In an n-dimensional space, an affine subspace of dimension n-1 is called an affine hyperplane.

A hyperplane is the set of vectors ($\vec{v}$) that satisfy:

$k = h\vec{v}$ (k is a constant)

So if n is 3, the hyperplane is a 2D plane.

hyperplane

Polyhedron

A polyhedron is the intersection of half-spaces split by a finite number of affine hyperplanes. A bounded polyhedron is called a polytope (meaning it is a closed region).

In the figure below, there are four 1D hyperplanes (since it is a 2D space, the hyperplanes are 1D), and they define a polytope.

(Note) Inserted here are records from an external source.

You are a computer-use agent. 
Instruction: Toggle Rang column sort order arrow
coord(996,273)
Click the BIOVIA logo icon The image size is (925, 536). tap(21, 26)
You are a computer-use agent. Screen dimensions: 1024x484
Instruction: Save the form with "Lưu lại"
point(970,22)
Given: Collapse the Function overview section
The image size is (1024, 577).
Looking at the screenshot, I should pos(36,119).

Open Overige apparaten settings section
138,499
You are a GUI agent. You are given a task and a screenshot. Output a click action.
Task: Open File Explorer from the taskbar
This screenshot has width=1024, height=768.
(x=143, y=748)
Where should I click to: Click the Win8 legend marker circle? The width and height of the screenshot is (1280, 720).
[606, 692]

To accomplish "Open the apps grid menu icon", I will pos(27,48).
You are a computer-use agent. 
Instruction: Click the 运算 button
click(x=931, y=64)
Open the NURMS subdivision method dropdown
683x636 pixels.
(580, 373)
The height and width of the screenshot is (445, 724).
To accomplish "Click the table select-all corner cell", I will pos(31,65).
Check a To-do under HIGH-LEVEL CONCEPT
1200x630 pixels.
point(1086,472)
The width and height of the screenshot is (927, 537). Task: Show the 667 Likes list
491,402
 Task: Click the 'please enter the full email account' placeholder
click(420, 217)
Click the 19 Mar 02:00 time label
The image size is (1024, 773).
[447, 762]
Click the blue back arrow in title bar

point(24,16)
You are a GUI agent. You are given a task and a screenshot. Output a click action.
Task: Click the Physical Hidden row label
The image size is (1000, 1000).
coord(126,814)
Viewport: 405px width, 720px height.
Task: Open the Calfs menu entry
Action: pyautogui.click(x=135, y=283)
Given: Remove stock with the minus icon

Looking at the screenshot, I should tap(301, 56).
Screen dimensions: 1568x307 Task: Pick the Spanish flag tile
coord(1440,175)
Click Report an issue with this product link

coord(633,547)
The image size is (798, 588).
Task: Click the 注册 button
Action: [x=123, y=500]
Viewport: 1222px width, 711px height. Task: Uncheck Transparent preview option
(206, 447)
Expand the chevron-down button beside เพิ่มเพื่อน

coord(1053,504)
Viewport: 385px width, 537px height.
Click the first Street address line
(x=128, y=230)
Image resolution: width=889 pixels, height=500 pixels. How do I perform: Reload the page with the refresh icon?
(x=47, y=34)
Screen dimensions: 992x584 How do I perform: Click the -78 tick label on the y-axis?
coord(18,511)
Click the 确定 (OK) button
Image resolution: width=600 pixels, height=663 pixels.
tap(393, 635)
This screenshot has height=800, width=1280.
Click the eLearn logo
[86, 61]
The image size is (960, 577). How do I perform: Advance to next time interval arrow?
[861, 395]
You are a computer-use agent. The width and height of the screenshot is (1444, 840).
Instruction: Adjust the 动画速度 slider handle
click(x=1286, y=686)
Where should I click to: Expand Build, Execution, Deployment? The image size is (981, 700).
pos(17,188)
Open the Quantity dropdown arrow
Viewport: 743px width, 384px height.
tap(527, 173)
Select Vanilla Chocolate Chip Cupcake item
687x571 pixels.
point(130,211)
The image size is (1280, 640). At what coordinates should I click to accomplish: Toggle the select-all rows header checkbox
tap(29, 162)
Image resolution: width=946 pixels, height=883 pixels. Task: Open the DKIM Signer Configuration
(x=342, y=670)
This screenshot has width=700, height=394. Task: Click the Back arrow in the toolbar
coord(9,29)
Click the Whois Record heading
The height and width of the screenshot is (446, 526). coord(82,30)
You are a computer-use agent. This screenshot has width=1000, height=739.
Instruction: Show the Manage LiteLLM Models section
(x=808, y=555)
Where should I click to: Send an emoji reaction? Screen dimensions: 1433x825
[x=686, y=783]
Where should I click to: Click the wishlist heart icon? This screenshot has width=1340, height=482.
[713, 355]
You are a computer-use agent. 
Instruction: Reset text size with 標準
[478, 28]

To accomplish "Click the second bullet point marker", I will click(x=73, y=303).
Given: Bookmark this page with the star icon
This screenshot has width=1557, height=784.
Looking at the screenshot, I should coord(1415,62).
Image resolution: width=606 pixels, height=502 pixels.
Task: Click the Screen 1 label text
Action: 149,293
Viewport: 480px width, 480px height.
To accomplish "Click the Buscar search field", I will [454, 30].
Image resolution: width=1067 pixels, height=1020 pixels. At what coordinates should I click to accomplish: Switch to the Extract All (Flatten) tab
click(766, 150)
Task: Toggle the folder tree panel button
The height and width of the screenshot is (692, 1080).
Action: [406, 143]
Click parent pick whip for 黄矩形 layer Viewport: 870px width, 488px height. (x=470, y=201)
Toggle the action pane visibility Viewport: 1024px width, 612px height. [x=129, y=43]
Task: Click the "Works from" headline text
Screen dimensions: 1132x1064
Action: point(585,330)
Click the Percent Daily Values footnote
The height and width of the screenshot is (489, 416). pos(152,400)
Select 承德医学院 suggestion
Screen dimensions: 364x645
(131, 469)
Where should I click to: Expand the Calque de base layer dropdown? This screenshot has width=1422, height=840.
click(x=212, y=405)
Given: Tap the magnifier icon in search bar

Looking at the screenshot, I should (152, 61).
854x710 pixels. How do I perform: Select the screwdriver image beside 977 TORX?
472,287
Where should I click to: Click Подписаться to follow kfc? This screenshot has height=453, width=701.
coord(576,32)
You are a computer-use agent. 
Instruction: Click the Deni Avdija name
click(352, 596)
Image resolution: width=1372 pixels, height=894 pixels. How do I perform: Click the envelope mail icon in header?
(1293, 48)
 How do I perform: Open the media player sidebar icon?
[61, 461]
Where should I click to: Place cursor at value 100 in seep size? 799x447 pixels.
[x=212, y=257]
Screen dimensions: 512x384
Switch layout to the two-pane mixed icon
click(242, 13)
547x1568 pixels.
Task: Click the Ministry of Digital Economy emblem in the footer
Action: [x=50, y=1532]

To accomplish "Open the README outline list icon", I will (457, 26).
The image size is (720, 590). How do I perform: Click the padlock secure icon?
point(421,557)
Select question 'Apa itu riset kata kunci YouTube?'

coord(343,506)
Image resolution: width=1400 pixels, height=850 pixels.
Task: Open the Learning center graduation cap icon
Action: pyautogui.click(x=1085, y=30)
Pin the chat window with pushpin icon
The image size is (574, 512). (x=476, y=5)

That is, it is the set of $\vec{x}$ defined by:

${\vec{x} \in \mathbb{R} | A\vec{x} + \vec{b} \ge 0 }$

$A \in \mathbb{R}^{m \times n}, \vec{b} \in \mathbb{R}^m$ (when the polyhedron is bounded by m hyperplanes in n dimensions)

polytope

Farkas Lemma

Let the domain $D$ be a polyhedron defined by half-spaces.

Farkas’s lemma states that an affine form (affine function) inside domain D can be expressed as a linear combination of the half-spaces that define D.

In other words, when half-spaces are defined as:

$a_k\vec{x} + b_k ≥ 0, k = 1,p$

it is equivalent that an affine function $\psi(\vec{x})$ is non-negative inside D and that $\psi(\vec{x})$ can be expressed as a linear combination of those non-negative half-spaces.

$\psi(\vec{x}) = \lambda_0 + \sum_{k=1}^{p}\lambda_k(a_k\vec{x} + b_k)\ where \ \lambda_0, \lambda_1, …, \lambda_p \ge 0$

To spell it out, suppose we define an affine function and it lies in domain D. If this function is non-negative, then it can be expressed as a linear combination of the half-spaces that define D, and the converse also holds.

Using this lemma, when transforming a schedule defined by affine functions, we can convert it into a linear combination of half-spaces and solve the problem more easily with ILP.


Interpreting program components

Now that we’ve introduced the basic concepts, let’s see how we can represent a program.

Let’s take a simple example program.

for(int i = 0; i < N; ++i){
  for(int j = 0; j < N; ++j){
    x[i] = x[j]*2 + y[j]; // Statement 1, iteration vector : (i, j)
  }
  for(int k = 0; k < N; ++k){
    y[i] = y[i]*2;        // Statement 2, iteration vector : (i, k)
  }
}

This program consists of three loops and two statements. Each statement has an iteration vector, which is a vector representation of the loop induction variables (iterator variables. i, j and k in the above example.) that affect that statement.

That is, the iteration vector for Statement 1 x[i] = x[j]*2 + y[j] is (i, j), and the iteration vector for Statement 2 y[i] = y[i]*2 is (i, k).

Schedule vector

A schedule vector indicates when each statement is executed. The schedule vector contains information about the statement’s position and the loops that enclose it.

The schedule vector represents the execution time of a statement, and in polyhedral analysis it is used to check statement conditions or perform transformations.

In the example above, the schedule vector for Statement 1 is (i, 0, j), and for Statement 2 it is (i, 1, k).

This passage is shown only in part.